··· RECORDS FOR PROCESSING

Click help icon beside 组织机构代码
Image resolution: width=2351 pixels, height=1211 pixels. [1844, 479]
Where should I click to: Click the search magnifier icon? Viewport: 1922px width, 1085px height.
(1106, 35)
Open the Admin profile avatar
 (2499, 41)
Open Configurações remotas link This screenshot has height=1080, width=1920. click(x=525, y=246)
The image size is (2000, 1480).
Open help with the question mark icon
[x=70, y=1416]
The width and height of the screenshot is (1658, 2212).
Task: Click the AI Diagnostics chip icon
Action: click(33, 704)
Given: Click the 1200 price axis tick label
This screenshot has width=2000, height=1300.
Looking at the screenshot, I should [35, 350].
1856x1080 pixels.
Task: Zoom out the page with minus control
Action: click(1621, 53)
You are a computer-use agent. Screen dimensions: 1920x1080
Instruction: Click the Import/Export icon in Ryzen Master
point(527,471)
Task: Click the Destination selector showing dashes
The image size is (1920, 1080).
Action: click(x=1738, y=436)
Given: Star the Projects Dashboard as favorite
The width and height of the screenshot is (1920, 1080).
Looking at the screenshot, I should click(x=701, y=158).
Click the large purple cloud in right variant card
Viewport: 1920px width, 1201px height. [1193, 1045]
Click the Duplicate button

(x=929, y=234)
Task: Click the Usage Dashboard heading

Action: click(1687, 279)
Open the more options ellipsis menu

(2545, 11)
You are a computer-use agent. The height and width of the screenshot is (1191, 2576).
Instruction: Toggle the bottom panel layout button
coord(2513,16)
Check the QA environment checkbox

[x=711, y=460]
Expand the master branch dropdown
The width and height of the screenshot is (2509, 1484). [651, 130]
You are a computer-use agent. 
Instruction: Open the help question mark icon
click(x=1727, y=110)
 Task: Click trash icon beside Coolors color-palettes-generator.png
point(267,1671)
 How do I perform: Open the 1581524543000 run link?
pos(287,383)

······

▶ **TASK TO COMPLETE**
In your answer, repeat each of the records exactly.

▶ **RESPONSE**
Click help icon beside 组织机构代码
Image resolution: width=2351 pixels, height=1211 pixels. [1844, 479]
Where should I click to: Click the search magnifier icon? Viewport: 1922px width, 1085px height.
(1106, 35)
Open the Admin profile avatar
 (2499, 41)
Open Configurações remotas link This screenshot has height=1080, width=1920. click(x=525, y=246)
The image size is (2000, 1480).
Open help with the question mark icon
[x=70, y=1416]
The width and height of the screenshot is (1658, 2212).
Task: Click the AI Diagnostics chip icon
Action: click(33, 704)
Given: Click the 1200 price axis tick label
This screenshot has width=2000, height=1300.
Looking at the screenshot, I should [35, 350].
1856x1080 pixels.
Task: Zoom out the page with minus control
Action: click(1621, 53)
You are a computer-use agent. Screen dimensions: 1920x1080
Instruction: Click the Import/Export icon in Ryzen Master
point(527,471)
Task: Click the Destination selector showing dashes
The image size is (1920, 1080).
Action: click(x=1738, y=436)
Given: Star the Projects Dashboard as favorite
The width and height of the screenshot is (1920, 1080).
Looking at the screenshot, I should click(x=701, y=158).
Click the large purple cloud in right variant card
Viewport: 1920px width, 1201px height. [1193, 1045]
Click the Duplicate button

(x=929, y=234)
Task: Click the Usage Dashboard heading

Action: click(1687, 279)
Open the more options ellipsis menu

(2545, 11)
You are a computer-use agent. The height and width of the screenshot is (1191, 2576).
Instruction: Toggle the bottom panel layout button
coord(2513,16)
Check the QA environment checkbox

[x=711, y=460]
Expand the master branch dropdown
The width and height of the screenshot is (2509, 1484). [651, 130]
You are a computer-use agent. 
Instruction: Open the help question mark icon
click(x=1727, y=110)
 Task: Click trash icon beside Coolors color-palettes-generator.png
point(267,1671)
 How do I perform: Open the 1581524543000 run link?
pos(287,383)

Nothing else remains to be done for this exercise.